243話 冒険者ギルド⑫
「その人がガイウスの友達か?」
友達にしては厳つすぎるんだが。
「友達と言うか、冒険者としての師匠って感じかな。」
「ジェシーです。先程の模擬戦でスレイヤーの方の実力を見て、感服しました。若輩者ですがよろしくお願いします。」
野太い声に似合わず、丁寧な口調と柔らかい物腰だった。
「タイガと呼んでください。こちらこそ、よろしくお願いします。」
礼儀には、礼儀で返すのが日本人の美徳だろう。
「その4人で良いのかな?」
バルトールから声がかかったので、他のメンバーを見回してみる。全員が同意を示していた。
「はい。この4名でお願いします。」
移籍のための手続きがあるので、4人はバルトールと事務所の方に向かった。
俺はバルトールの好意で連絡用の水晶を使わせてもらい、スレイヤーギルドに異常がないか確認をする。

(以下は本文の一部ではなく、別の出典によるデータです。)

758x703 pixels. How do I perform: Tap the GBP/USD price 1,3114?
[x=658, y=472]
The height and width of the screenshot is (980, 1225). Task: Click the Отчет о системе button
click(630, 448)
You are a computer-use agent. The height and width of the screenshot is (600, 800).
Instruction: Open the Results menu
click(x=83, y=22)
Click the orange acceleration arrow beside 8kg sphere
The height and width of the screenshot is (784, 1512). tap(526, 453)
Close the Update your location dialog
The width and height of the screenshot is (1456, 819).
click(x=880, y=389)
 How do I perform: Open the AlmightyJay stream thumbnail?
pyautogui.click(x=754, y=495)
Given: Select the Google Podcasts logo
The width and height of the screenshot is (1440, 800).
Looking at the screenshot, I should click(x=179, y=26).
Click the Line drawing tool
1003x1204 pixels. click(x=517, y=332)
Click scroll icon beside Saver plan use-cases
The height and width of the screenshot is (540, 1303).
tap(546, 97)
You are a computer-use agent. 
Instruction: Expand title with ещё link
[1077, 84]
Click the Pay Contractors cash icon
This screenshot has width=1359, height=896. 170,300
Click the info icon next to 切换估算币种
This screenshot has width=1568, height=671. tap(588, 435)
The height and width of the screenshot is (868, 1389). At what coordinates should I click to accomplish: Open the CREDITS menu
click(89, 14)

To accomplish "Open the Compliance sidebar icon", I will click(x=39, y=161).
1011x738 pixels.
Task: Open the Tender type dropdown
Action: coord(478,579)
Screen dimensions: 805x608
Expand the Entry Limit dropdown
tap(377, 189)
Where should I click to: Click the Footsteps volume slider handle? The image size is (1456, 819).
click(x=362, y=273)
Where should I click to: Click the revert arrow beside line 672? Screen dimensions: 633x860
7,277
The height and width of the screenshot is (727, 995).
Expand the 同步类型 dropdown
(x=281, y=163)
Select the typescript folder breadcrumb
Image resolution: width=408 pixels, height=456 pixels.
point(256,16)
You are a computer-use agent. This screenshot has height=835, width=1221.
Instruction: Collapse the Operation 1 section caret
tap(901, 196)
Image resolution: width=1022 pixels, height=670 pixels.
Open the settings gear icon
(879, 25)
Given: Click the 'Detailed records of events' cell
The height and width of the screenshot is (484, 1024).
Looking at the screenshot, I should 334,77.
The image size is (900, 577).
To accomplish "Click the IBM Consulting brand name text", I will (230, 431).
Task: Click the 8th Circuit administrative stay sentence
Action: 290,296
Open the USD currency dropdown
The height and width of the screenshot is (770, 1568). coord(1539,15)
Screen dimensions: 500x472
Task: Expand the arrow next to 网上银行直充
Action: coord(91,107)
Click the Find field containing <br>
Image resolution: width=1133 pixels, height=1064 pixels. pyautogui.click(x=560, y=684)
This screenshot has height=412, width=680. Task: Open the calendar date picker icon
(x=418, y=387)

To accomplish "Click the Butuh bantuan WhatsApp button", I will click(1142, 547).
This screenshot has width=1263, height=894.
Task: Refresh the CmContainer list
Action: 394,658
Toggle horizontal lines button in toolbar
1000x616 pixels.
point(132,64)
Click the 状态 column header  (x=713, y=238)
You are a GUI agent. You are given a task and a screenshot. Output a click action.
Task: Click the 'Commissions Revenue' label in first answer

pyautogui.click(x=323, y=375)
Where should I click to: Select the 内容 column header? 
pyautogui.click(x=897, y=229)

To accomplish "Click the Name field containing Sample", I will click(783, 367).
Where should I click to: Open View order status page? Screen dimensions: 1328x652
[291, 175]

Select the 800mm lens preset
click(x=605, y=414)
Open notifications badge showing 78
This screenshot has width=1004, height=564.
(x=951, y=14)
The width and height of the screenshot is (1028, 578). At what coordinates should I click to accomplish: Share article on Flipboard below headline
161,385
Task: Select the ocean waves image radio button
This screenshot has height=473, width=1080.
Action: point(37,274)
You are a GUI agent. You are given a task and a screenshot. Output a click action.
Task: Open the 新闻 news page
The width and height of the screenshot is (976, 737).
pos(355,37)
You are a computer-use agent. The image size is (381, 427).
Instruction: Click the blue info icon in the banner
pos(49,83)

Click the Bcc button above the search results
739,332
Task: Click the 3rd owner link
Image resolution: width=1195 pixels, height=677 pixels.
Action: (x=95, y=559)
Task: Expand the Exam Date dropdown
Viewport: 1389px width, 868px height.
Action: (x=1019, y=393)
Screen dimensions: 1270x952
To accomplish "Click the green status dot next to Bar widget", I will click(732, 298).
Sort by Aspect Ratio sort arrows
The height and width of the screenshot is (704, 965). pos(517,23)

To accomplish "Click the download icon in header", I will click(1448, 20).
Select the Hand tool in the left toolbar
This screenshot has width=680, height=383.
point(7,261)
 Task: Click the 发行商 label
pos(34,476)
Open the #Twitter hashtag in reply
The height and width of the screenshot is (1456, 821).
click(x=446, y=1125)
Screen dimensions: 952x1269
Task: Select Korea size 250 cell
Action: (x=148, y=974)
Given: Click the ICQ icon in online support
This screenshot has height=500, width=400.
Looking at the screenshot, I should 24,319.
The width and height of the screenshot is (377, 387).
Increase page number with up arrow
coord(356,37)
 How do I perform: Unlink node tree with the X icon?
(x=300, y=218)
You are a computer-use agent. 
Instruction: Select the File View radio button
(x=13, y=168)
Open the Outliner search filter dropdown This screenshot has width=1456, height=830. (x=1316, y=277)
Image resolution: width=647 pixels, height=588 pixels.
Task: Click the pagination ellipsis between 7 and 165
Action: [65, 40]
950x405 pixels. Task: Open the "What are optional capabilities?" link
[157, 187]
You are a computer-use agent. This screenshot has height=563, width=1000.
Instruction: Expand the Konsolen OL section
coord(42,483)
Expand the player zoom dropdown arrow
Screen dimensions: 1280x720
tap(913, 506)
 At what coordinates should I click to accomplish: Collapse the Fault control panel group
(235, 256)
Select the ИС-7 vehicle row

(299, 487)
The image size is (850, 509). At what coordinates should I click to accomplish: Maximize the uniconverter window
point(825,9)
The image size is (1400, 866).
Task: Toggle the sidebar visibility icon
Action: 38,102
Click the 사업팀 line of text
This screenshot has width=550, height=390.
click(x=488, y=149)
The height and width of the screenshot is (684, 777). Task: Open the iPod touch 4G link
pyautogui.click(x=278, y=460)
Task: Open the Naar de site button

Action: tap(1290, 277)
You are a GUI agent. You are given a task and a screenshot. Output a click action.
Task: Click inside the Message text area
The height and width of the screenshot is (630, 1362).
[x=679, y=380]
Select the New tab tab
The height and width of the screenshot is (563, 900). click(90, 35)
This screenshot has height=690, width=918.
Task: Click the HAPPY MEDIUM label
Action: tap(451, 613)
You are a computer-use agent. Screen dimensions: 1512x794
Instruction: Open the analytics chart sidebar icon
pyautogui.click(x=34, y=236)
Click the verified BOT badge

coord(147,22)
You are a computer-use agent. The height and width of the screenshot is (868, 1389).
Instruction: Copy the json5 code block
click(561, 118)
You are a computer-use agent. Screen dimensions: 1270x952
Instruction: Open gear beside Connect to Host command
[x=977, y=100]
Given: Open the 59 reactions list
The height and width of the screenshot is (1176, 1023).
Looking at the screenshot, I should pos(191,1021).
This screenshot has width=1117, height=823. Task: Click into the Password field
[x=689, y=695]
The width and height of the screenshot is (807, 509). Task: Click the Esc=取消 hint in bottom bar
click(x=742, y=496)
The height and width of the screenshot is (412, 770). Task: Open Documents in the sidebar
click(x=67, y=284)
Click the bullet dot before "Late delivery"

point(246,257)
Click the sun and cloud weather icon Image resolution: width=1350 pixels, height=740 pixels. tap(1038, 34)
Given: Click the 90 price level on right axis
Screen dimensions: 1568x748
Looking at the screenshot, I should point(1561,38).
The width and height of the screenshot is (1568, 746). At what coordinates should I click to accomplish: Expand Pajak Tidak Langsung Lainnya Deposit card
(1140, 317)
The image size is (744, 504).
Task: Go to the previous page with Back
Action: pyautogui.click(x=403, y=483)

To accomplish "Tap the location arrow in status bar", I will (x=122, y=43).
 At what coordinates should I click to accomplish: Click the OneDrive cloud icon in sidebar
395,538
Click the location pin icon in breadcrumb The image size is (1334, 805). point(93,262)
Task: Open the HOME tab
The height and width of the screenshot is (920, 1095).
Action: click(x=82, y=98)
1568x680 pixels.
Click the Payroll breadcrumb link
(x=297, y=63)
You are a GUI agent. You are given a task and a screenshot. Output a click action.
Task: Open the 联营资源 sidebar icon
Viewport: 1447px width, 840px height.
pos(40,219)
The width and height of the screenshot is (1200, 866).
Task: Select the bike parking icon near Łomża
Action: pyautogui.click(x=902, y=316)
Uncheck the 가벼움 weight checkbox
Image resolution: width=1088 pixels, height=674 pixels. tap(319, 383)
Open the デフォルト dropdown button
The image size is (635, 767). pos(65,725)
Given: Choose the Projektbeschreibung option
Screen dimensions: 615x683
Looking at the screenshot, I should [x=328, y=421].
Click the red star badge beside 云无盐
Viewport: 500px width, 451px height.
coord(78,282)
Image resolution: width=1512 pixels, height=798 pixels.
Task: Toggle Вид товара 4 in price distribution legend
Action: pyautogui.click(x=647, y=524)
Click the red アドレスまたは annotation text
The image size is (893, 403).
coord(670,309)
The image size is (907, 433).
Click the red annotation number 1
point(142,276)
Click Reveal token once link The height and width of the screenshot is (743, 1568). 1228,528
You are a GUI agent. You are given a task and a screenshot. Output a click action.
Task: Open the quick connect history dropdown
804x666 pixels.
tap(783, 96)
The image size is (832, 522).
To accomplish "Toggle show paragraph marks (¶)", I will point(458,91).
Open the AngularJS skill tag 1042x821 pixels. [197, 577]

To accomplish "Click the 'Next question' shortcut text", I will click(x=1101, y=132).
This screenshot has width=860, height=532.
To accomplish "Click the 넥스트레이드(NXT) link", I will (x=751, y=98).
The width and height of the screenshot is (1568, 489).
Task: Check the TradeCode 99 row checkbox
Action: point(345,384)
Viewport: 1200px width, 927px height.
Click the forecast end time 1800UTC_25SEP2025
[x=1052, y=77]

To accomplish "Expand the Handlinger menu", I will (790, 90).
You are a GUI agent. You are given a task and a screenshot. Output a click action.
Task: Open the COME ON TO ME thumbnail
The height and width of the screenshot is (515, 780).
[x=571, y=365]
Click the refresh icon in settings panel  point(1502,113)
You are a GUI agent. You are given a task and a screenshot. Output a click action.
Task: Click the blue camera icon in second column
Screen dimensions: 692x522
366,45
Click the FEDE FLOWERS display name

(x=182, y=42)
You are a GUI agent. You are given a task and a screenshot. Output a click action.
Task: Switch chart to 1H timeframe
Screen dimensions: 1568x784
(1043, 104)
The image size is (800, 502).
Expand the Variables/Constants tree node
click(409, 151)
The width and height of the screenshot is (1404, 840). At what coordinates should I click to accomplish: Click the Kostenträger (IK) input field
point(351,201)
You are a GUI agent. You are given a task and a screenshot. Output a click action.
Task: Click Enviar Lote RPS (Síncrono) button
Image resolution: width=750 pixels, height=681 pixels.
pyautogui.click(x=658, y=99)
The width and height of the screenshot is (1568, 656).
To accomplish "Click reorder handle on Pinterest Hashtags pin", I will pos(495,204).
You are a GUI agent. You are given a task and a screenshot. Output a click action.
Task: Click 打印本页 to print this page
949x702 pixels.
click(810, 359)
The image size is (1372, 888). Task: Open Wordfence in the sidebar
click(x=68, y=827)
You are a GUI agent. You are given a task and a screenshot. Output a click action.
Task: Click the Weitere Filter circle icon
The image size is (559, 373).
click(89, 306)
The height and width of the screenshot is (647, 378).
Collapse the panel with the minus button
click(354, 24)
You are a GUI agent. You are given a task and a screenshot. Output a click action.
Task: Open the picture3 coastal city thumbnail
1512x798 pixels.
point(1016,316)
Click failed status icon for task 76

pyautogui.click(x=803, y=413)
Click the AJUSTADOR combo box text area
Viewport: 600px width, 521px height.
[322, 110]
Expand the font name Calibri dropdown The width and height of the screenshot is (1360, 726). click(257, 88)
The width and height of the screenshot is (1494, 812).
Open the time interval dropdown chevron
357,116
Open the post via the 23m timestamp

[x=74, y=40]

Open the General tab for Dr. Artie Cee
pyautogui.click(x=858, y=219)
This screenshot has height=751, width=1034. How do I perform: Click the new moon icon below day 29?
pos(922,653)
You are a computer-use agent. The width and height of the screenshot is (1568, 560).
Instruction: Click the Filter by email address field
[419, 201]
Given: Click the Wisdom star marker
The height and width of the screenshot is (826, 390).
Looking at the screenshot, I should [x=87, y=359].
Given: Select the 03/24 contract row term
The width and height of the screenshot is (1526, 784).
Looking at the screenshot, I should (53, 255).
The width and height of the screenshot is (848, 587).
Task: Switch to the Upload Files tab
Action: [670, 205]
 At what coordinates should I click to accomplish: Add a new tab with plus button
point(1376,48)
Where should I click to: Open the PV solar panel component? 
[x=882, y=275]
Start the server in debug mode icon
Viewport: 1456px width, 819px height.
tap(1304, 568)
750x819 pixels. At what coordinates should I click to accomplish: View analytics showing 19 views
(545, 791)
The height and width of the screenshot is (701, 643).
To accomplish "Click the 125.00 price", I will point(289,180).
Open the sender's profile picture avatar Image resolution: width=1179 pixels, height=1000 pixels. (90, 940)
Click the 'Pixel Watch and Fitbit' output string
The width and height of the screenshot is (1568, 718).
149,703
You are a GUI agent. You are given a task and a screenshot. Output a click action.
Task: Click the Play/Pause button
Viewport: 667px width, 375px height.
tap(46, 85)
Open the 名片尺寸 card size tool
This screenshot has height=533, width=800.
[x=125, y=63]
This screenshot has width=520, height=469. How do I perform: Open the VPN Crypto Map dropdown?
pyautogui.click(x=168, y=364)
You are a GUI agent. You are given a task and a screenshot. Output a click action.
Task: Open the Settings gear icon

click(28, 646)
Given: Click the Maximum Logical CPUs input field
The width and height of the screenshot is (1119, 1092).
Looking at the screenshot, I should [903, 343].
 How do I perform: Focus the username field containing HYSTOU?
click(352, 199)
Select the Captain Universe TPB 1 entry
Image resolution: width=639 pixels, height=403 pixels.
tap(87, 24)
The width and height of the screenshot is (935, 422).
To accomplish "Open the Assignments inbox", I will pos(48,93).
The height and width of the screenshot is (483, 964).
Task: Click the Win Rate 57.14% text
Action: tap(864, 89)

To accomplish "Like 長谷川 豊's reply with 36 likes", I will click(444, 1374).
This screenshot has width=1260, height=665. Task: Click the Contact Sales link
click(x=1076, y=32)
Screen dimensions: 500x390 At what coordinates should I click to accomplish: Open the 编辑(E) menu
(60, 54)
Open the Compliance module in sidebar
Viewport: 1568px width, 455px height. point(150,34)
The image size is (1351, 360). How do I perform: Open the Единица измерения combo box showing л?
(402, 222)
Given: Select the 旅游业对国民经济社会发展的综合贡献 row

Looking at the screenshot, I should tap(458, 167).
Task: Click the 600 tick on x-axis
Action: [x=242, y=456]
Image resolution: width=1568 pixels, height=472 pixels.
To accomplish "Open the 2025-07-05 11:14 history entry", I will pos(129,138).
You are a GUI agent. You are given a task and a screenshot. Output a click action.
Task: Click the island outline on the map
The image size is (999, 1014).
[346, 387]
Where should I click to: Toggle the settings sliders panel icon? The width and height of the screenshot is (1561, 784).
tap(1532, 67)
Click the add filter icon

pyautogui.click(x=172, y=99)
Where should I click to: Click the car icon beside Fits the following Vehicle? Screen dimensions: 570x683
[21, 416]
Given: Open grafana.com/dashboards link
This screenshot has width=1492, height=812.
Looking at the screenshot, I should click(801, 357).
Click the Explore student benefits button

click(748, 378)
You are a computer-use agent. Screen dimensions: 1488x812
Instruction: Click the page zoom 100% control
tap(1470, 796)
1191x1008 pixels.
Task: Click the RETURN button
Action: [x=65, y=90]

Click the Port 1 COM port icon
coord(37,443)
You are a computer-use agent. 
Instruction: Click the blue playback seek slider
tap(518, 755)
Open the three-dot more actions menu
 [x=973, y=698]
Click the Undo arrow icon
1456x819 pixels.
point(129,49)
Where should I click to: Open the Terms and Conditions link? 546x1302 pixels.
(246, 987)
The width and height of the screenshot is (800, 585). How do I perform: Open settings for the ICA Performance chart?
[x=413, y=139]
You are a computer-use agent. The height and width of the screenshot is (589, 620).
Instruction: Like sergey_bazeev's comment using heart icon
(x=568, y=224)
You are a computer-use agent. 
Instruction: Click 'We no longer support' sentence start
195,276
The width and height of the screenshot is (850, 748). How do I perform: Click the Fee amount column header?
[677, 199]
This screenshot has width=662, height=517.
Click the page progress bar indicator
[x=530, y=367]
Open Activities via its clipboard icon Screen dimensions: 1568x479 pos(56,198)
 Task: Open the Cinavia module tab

応対してくれたリルによると、あれ以降は魔族や魔物に動きはないらしい。
「4~5日後くらいには戻れると思う。9名ほど協力者ができたから、連れて帰るよ。」
「わかったわ。気を付けてね。」
数日ぶりに話したが、すごく懐かしい感じがする。リルが癒し系だからだろうか。
「何事もなくて良かったです。」
スレイドも留守の間に何か起こらないか気になっていたのだろう。
「そうだな。ところで、この人数は馬車に乗れるのか?」
「あ···。」
馬車は10人乗りだし、荷物もあるので全員収容は無理だろう。
「もう一台調達しましょうか?」
「それは良いけど、精霊魔法を動力とした馬車のスピードとアンバランスだろう。馬を数頭手配した方が良くないかな?」
精霊魔法を動力とした場合、比較をする馬車を引く馬の頭数にもよるだろうが、おおよそ2~3倍の速度を誇る。
10人乗りの馬車ならコーチと呼ばれるタイプの4輪大型馬車となり、通常なら4頭以上の馬で引かないと長距離の旅は難しい。それでもスピードは時速10キロ以下しか出ない。スレイヤーギルドに帰りつくまで1週間以上かかってしまう。